But what we do have is lots and lots of olive oil…! So we did three easy oil-and-water experiments – or rather, explorations. I prefer this word because, honestly, I’m not really testing a hypothesis when I do a science demo for or with the kids. Just showing them cool stuff and asking what will happen. True, asking “what will happen if…” is perhaps the very essence of Doing Science. But I doubt many physics departments are concerning themselves with figuring out what happens if you stir oil and water with a fork. To me, if it’s not cutting-edge, and not likely to result in new knowledge for mankind, it’s an exploration.
Exploration #1: Stirring oil and water with a fork (not pictured). Glass of water, add oil. This is the oldest one in the book, but still, way cool. Stir and stir – you can barely get them to mix and a second later, they are separate again. Before I tried this, I actually demonstrated mixing water with juice – of course, they mixed perfectly in just a few seconds, so the oil thing is even more miraculous by contrast. Stir a few times; give each kid a chance to try to mix it – it’s hard. Then, add a couple of dots of dish soap and stir again. The soap is an emulsifier; it doesn’t dissolve the oil, but allows it to break down into millions of tiny dots, dispersed throughout the water, making the water look like very thick, opaque-y lemonade. Most of the oil rose out of the water again pretty quickly, but the water is still white-ish looking and the layer of oil on top is also white-ish and opaque. We can leave the glass overnight and see if the water is clear by morning.

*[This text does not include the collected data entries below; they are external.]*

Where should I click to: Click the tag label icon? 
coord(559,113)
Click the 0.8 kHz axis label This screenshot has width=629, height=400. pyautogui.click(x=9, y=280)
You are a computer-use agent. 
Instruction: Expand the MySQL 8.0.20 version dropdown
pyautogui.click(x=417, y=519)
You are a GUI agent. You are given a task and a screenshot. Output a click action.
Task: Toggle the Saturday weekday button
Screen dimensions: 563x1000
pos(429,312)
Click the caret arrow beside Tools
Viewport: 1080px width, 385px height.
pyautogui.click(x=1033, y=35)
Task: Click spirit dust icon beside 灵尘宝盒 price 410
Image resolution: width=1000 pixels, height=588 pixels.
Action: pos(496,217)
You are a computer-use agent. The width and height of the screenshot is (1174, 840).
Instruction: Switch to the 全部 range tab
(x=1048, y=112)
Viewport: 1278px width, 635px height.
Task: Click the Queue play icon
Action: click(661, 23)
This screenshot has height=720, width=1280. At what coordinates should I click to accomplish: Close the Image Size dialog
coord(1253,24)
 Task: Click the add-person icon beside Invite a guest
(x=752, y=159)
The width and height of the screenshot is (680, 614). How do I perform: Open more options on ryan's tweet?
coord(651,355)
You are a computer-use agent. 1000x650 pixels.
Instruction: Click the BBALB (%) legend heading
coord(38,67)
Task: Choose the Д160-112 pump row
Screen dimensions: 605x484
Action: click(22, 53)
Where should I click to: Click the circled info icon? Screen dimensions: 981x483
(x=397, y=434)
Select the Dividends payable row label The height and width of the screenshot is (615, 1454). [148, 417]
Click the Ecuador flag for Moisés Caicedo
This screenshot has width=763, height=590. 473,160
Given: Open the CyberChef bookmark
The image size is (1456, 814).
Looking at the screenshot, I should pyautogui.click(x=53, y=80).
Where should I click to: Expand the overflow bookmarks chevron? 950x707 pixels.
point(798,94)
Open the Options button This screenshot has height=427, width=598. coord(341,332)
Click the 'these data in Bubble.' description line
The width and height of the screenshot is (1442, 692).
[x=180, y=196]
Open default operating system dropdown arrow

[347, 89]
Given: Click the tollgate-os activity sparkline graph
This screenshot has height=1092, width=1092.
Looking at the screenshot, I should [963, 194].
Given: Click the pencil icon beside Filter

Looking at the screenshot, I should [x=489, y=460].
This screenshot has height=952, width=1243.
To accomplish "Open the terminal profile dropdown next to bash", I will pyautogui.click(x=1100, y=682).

Exploration #2: Ice cube in oil. Found this one on The Happy Scientist, but you can’t see it unless you have a subscription (I got a free subscription through The Homeschool Buyers Coop by referring good folks like you… so thanks!). I used a small glass to conserve oil, but then the ice cube didn’t really float freely – oops. No biggie, it was very cool how it hovered in the water, and I think that even though the Happy Scientist says the cube will float easily, that it was in fact less buoyant because the water wanted so badly to sink but the air bubbles in the ice cube were stopping it, so it sort of hovered in “mid-oil.” The cool part of the experiment is when the ice starts to melt – which it does almost right away. The water droplets are a thing of beauty, pulling down from the ice cube into the oil in an elongated teardrop shape and eventually breaking away to form what the kids described as “gold beads” on the bottom. Eventually, the beads do join up and just form a layer of water on the bottom, and I just poured off the oil for the next experiment when the ice cube was gone. Naomi asked, by the way, why the ice cube began melting right away even though the oil wasn’t hot. I pointed out that this probably happens when you put ice into a glass of water or juice, too, but you don’t notice because it mixes right away instead of forming the beads.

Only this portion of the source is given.